## What you are asked to do
From the items below, copy each line that contains the string "height", matching case exactly.

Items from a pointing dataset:
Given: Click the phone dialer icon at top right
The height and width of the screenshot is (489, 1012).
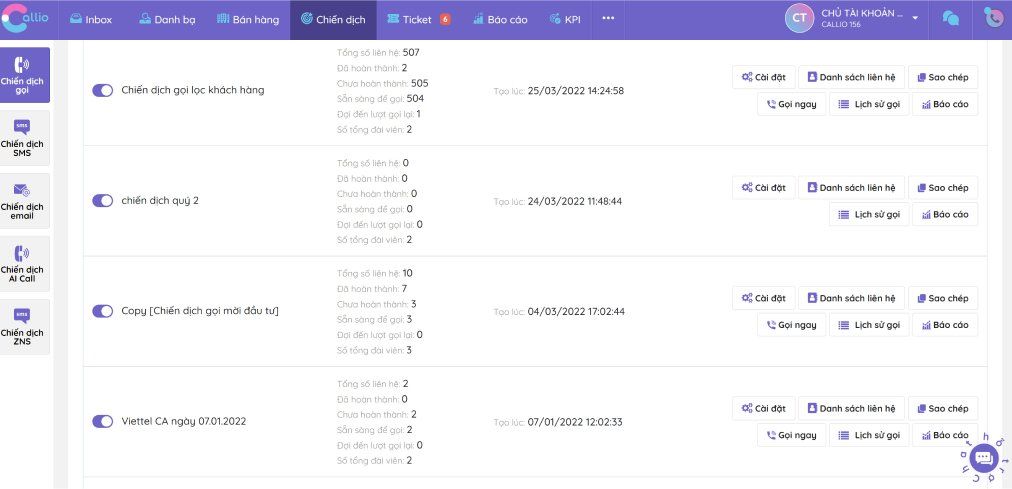Looking at the screenshot, I should tap(992, 19).
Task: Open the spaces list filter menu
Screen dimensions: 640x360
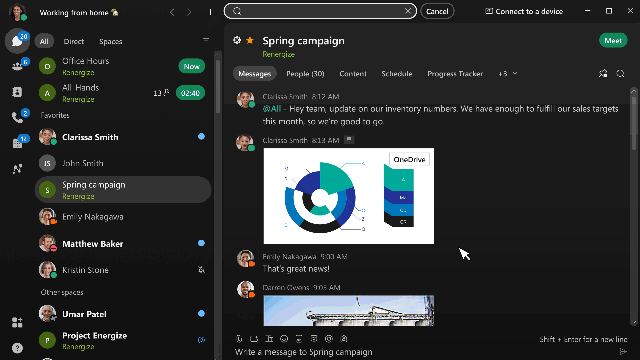Action: point(206,40)
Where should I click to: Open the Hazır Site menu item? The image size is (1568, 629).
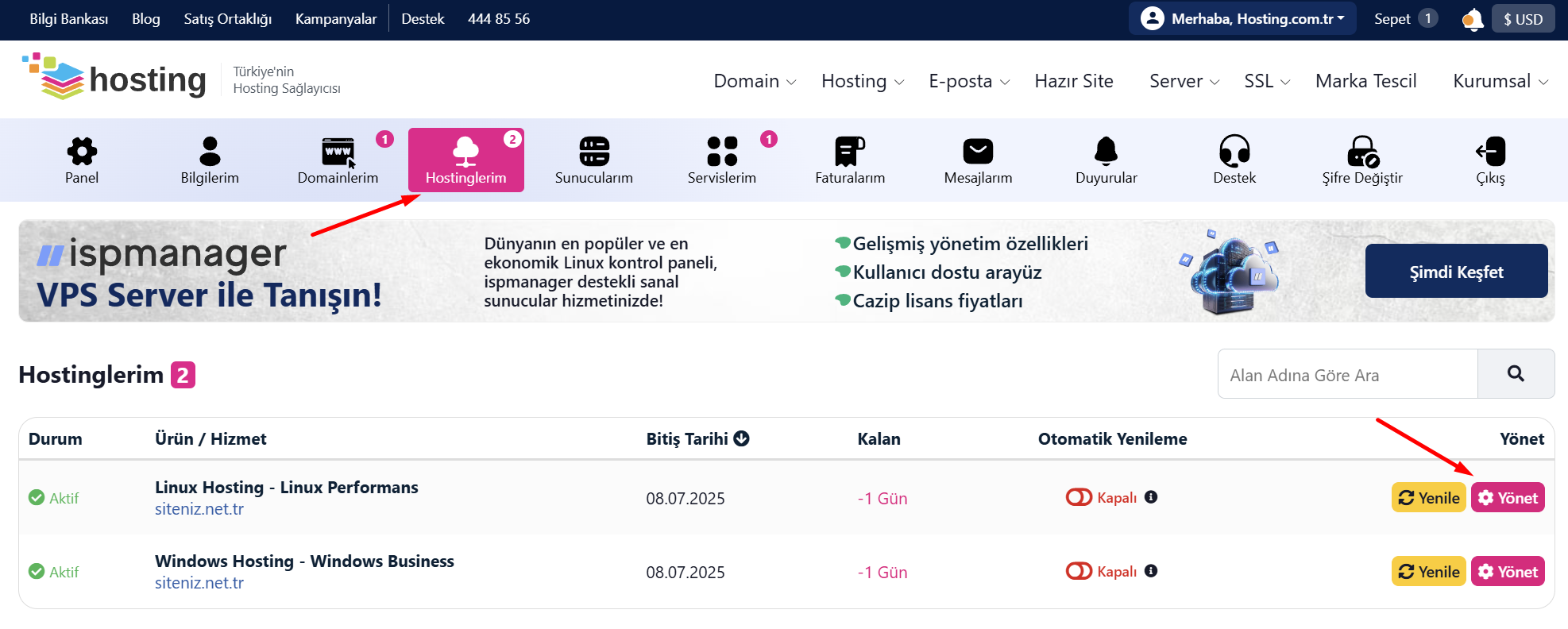click(x=1074, y=81)
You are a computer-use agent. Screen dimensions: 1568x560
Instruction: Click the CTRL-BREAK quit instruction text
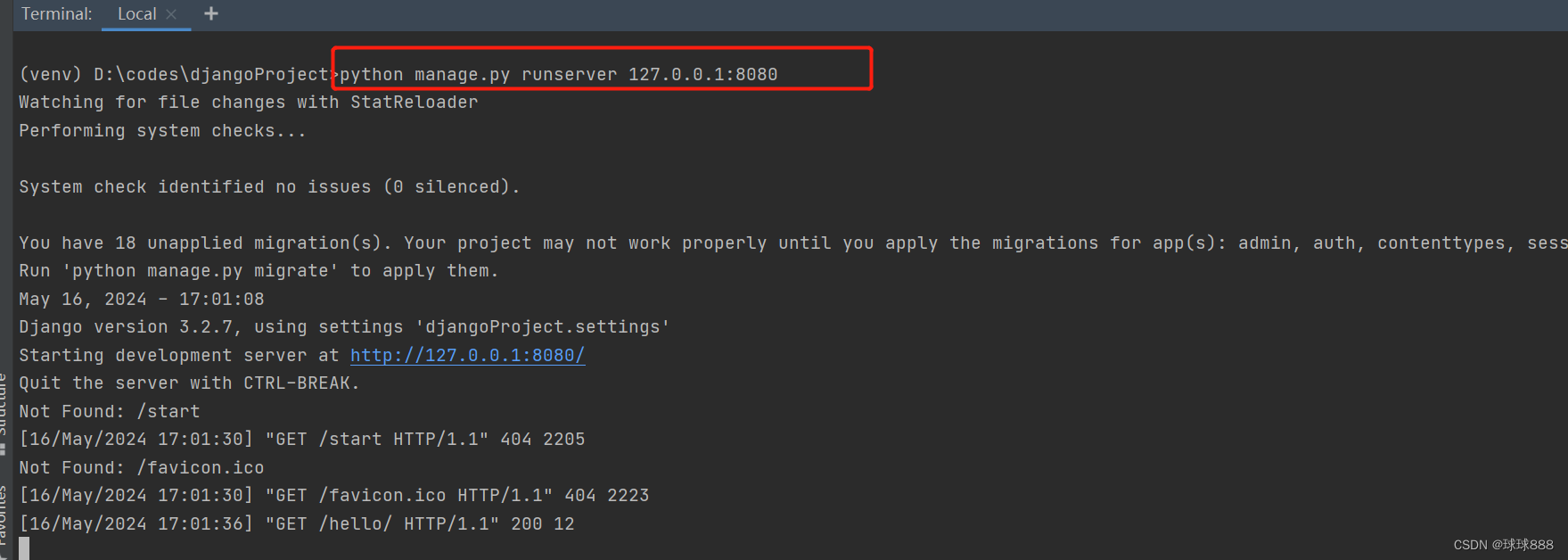(189, 383)
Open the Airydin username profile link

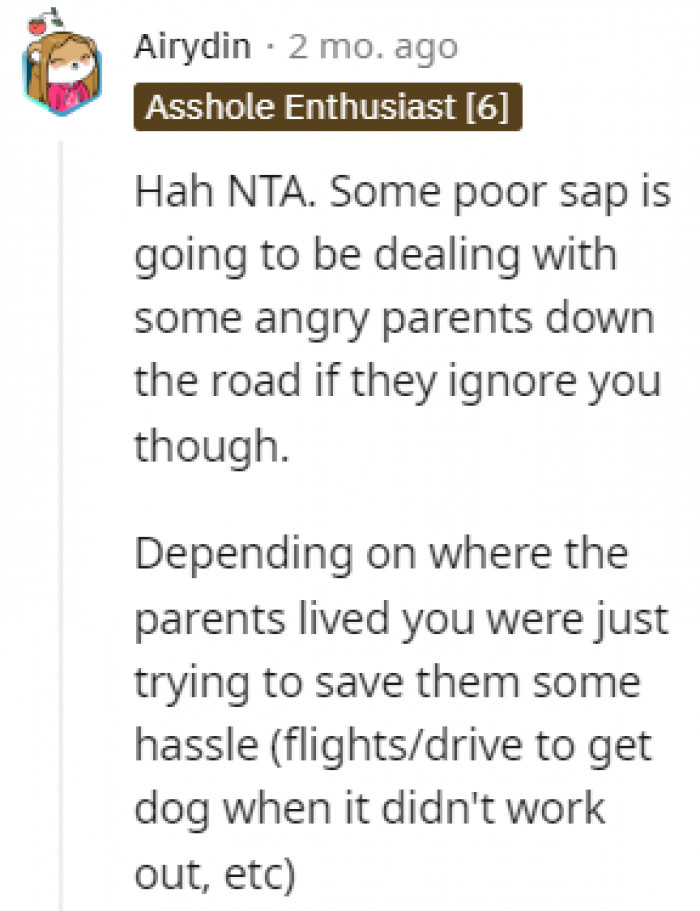(193, 46)
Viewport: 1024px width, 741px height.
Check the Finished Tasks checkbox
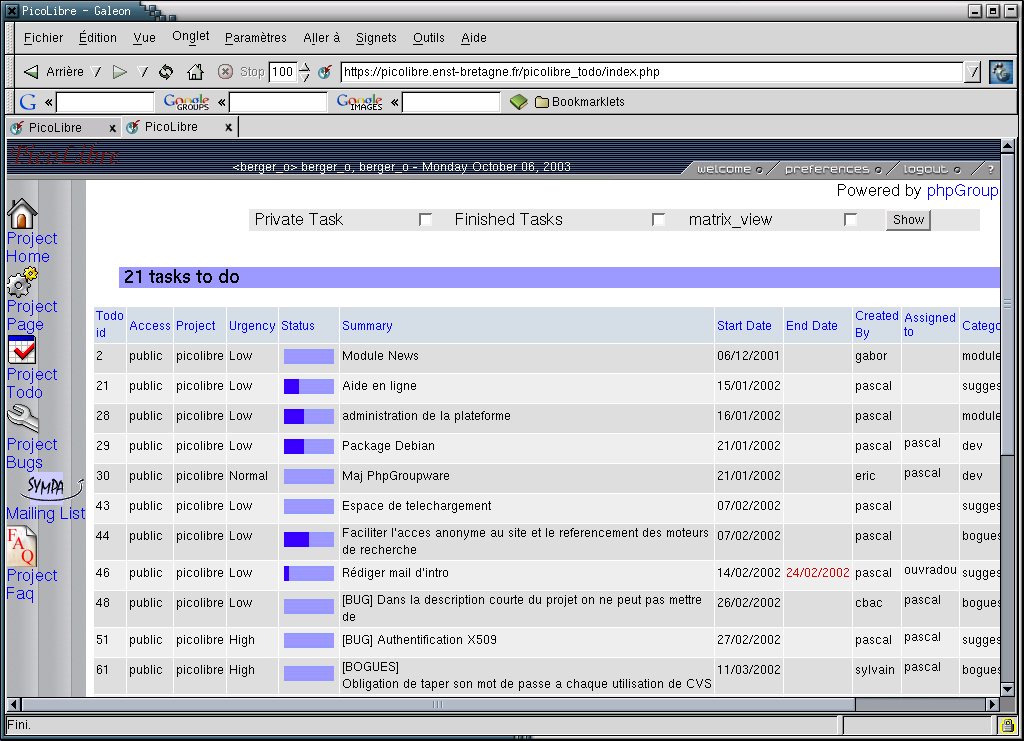(x=659, y=220)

## Reply to the exercise
The height and width of the screenshot is (489, 1012).
Viewport: 1024px width, 741px height.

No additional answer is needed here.